Screen-element location data:
___
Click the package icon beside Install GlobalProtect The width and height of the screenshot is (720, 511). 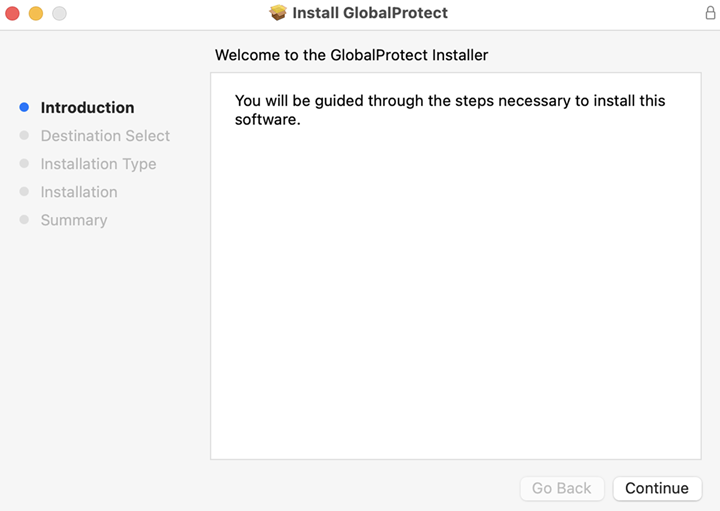pos(278,13)
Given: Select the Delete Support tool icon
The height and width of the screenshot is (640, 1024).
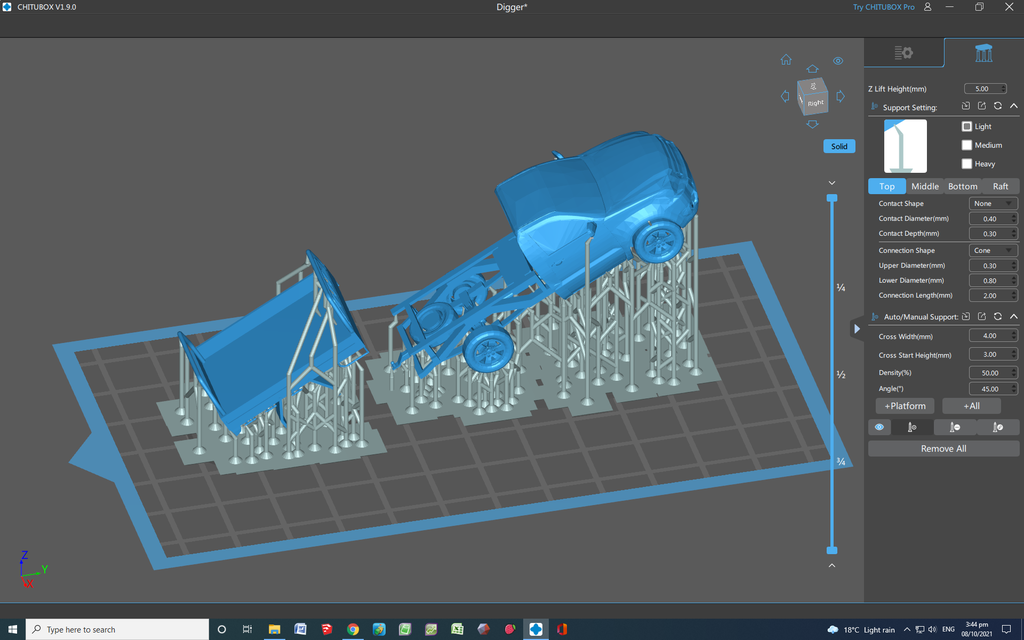Looking at the screenshot, I should click(x=954, y=427).
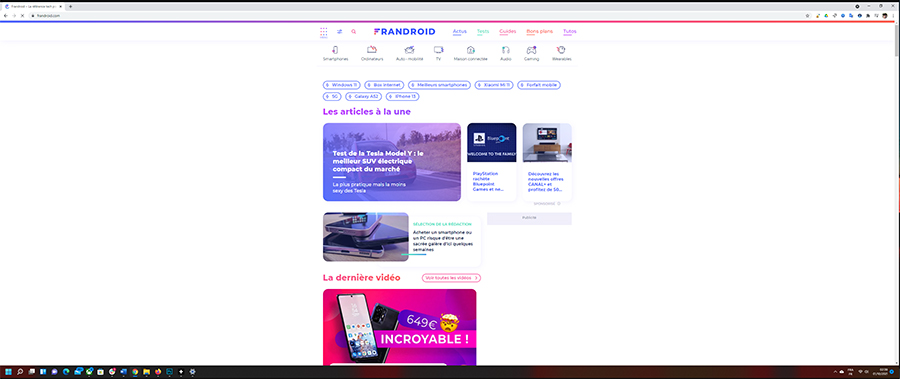This screenshot has width=900, height=379.
Task: Open Voir toutes les vidéos link
Action: (x=451, y=278)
___
- [STATED GOAL]: Return, unchanged, every line of the data from the line that contains "Given: Select the Delete Support tool icon" through the end of the data, including both ends, and leave the pictures out.

- [OUTPUT OF THE EXERCISE]:
Given: Select the Delete Support tool icon
The height and width of the screenshot is (640, 1024).
Looking at the screenshot, I should click(x=954, y=427).
This screenshot has width=900, height=379.
Task: Open Voir toutes les vidéos link
Action: (x=451, y=278)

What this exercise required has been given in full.